╭──
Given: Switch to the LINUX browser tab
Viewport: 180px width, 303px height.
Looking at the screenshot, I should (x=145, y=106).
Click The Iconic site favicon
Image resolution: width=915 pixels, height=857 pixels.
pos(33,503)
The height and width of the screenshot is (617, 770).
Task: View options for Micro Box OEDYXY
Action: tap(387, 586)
╰──
=== Work required ===
Write out each line of the records above again, word for word and without any change.

=== Result for this exercise ===
Given: Switch to the LINUX browser tab
Viewport: 180px width, 303px height.
Looking at the screenshot, I should (x=145, y=106).
Click The Iconic site favicon
Image resolution: width=915 pixels, height=857 pixels.
pos(33,503)
The height and width of the screenshot is (617, 770).
Task: View options for Micro Box OEDYXY
Action: tap(387, 586)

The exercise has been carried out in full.